Locate every line below that contains the word "icon" and copy it.
------------------------------------------------
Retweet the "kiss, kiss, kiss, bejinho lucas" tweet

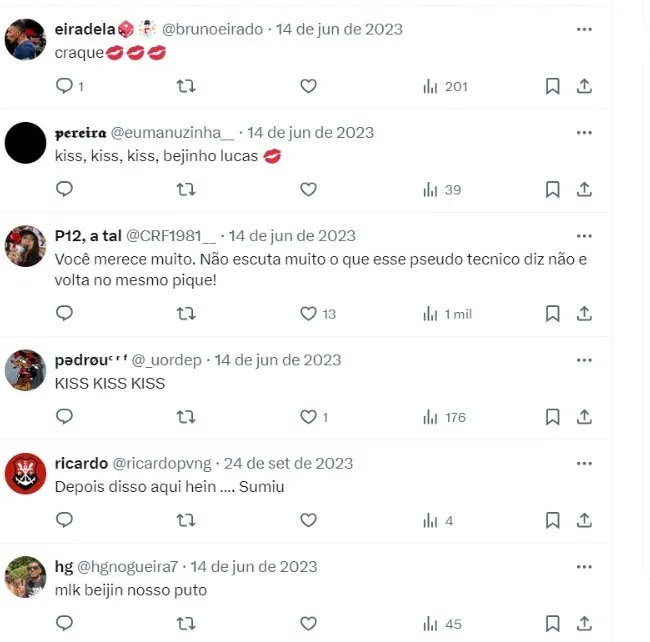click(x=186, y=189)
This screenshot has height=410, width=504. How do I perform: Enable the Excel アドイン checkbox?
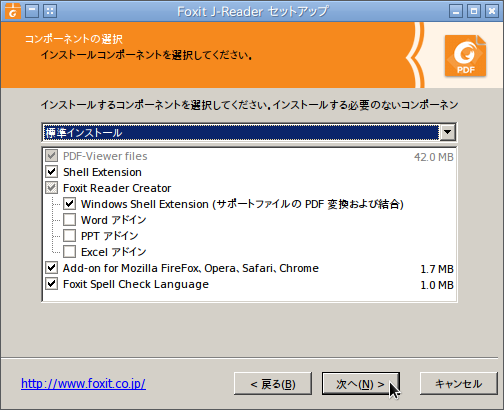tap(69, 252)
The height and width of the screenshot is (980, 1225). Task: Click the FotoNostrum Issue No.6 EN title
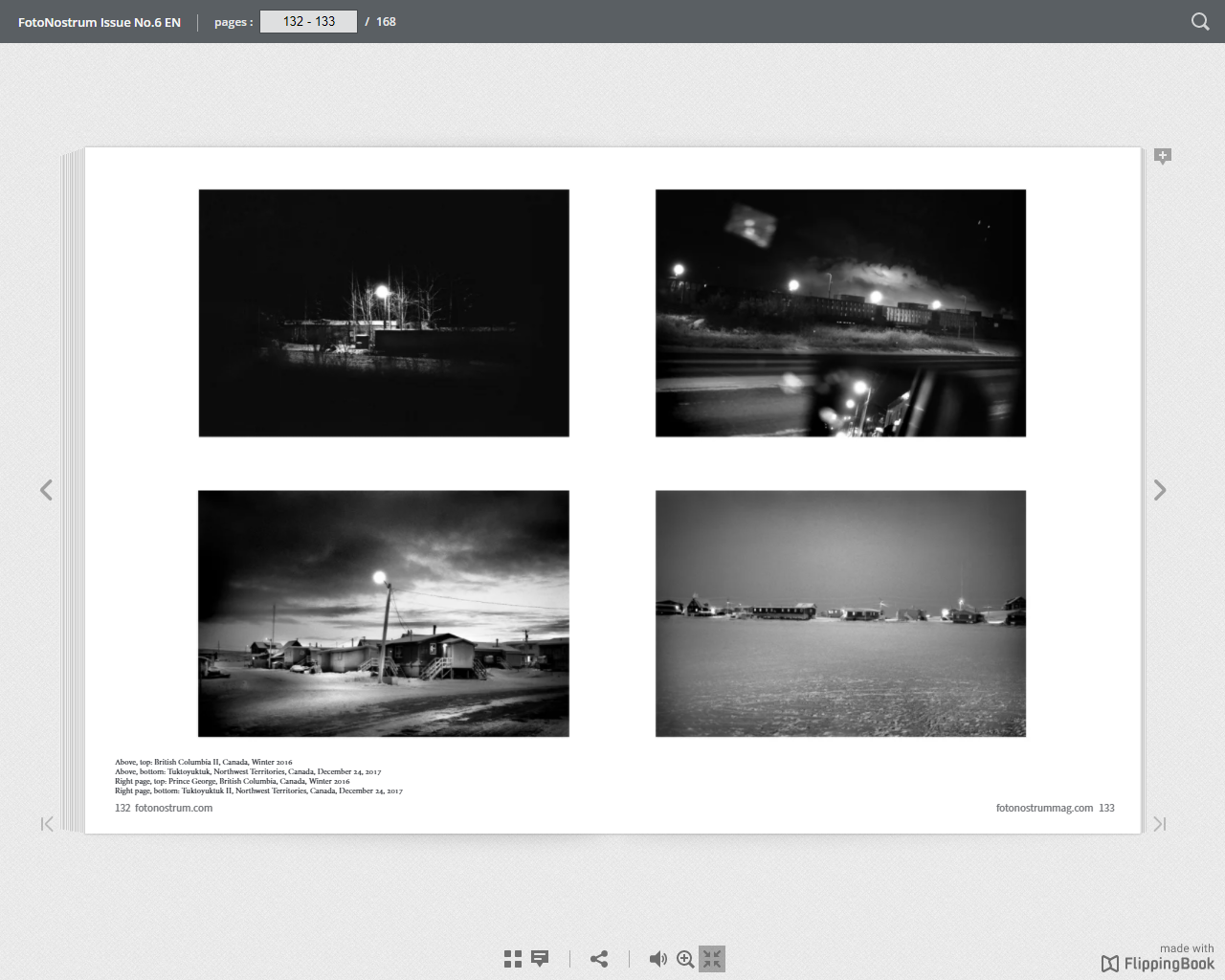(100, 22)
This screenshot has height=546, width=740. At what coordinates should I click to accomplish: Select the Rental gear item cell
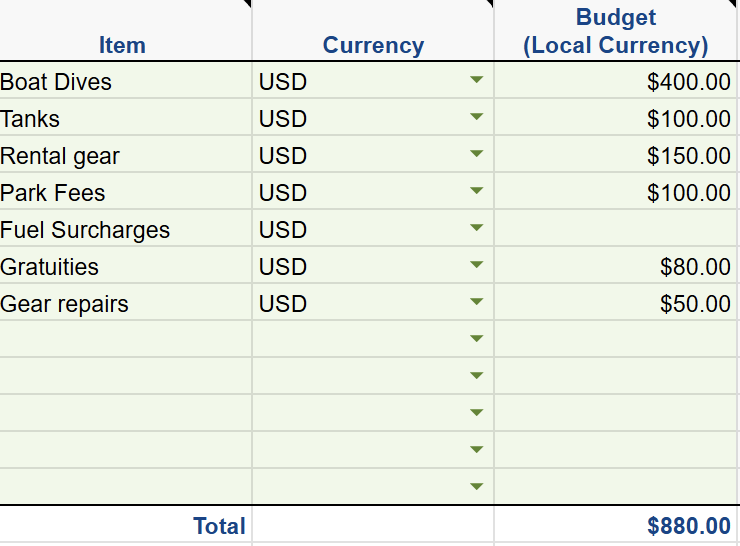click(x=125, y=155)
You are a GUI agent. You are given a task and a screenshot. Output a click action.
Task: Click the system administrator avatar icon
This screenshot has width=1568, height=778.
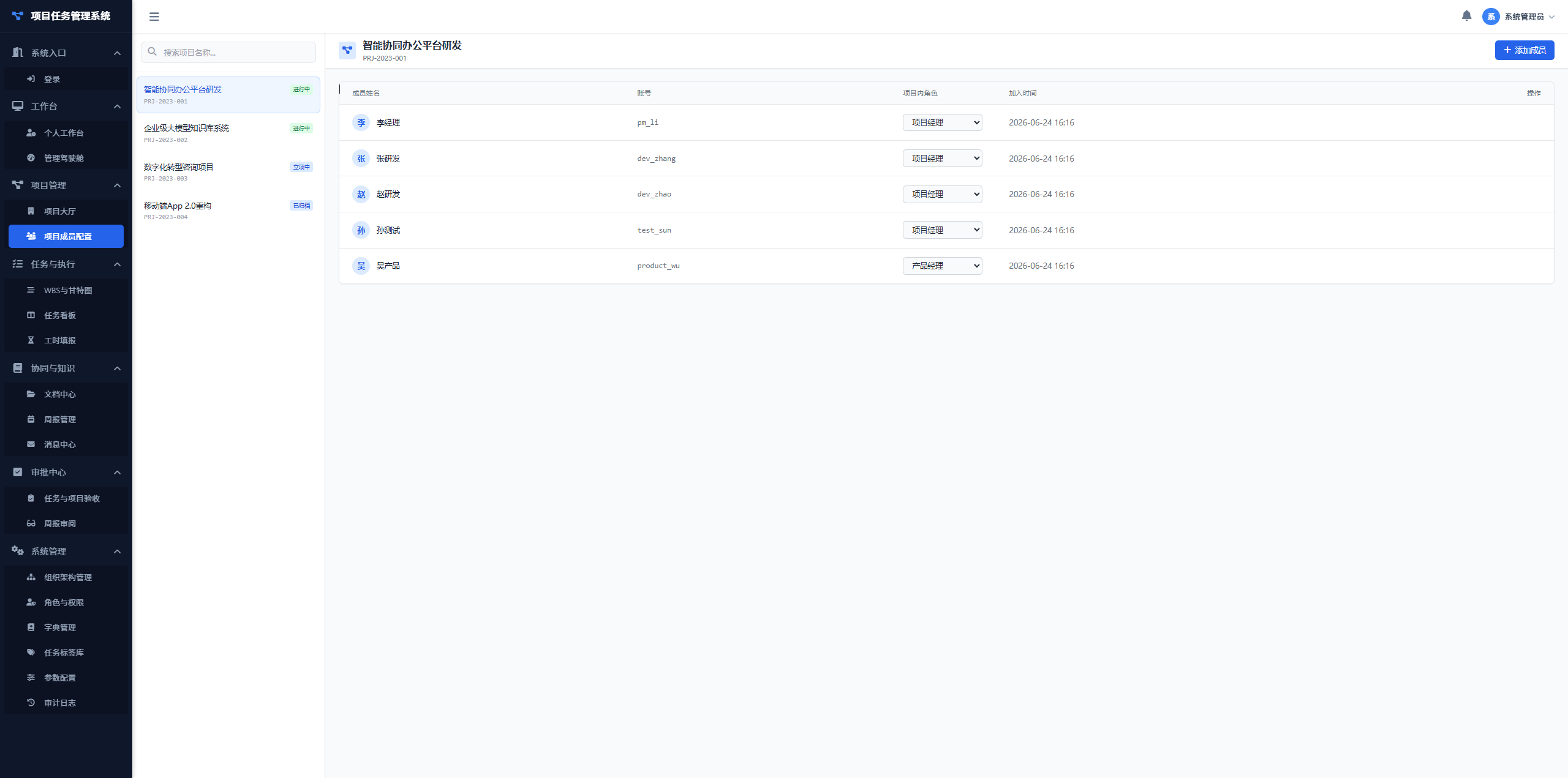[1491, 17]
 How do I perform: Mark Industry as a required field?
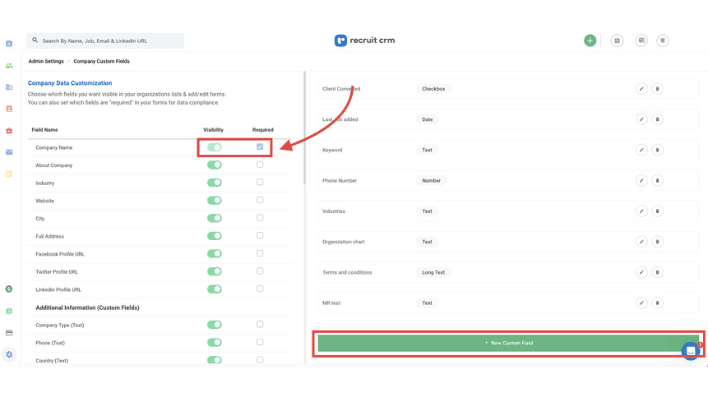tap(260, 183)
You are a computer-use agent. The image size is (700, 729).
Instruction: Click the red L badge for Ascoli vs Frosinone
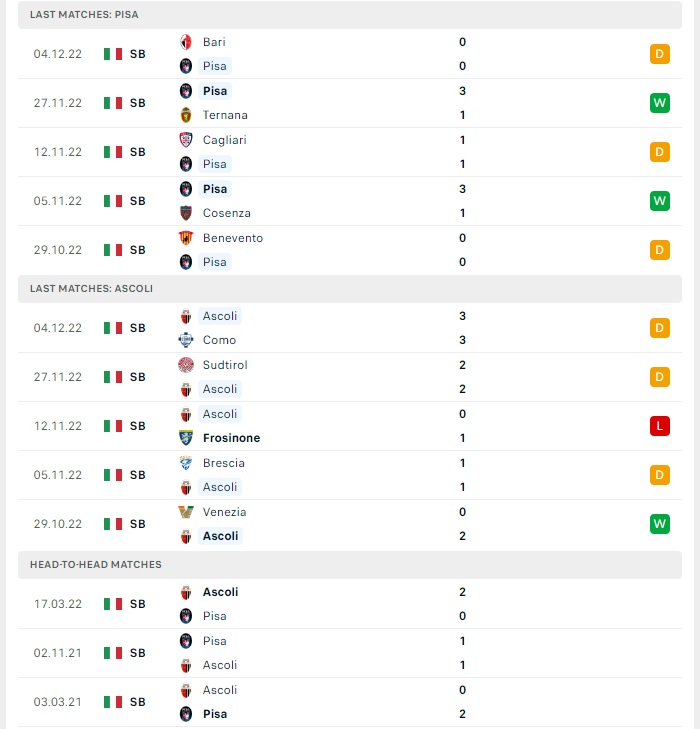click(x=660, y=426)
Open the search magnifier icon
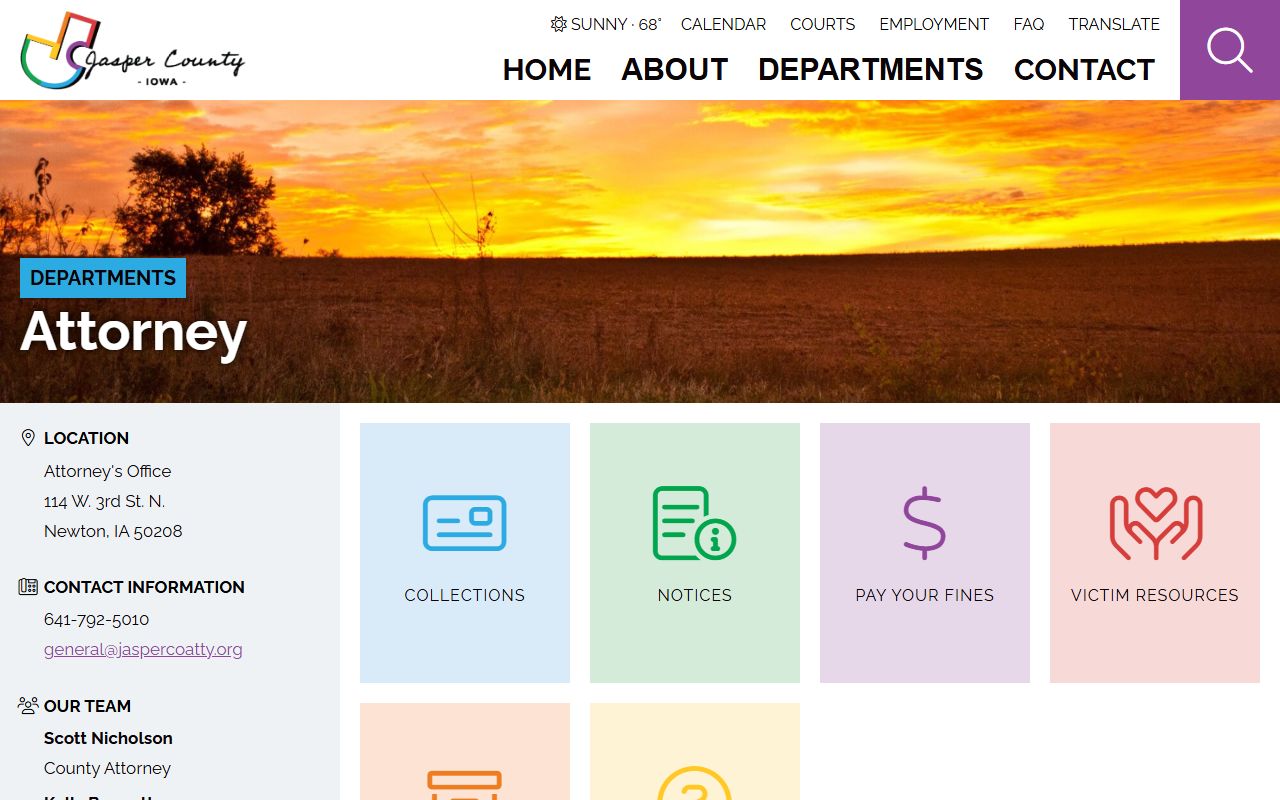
------------------------------------------------
- Response to the task -
Task: Click the system administrator avatar icon
Open the search magnifier icon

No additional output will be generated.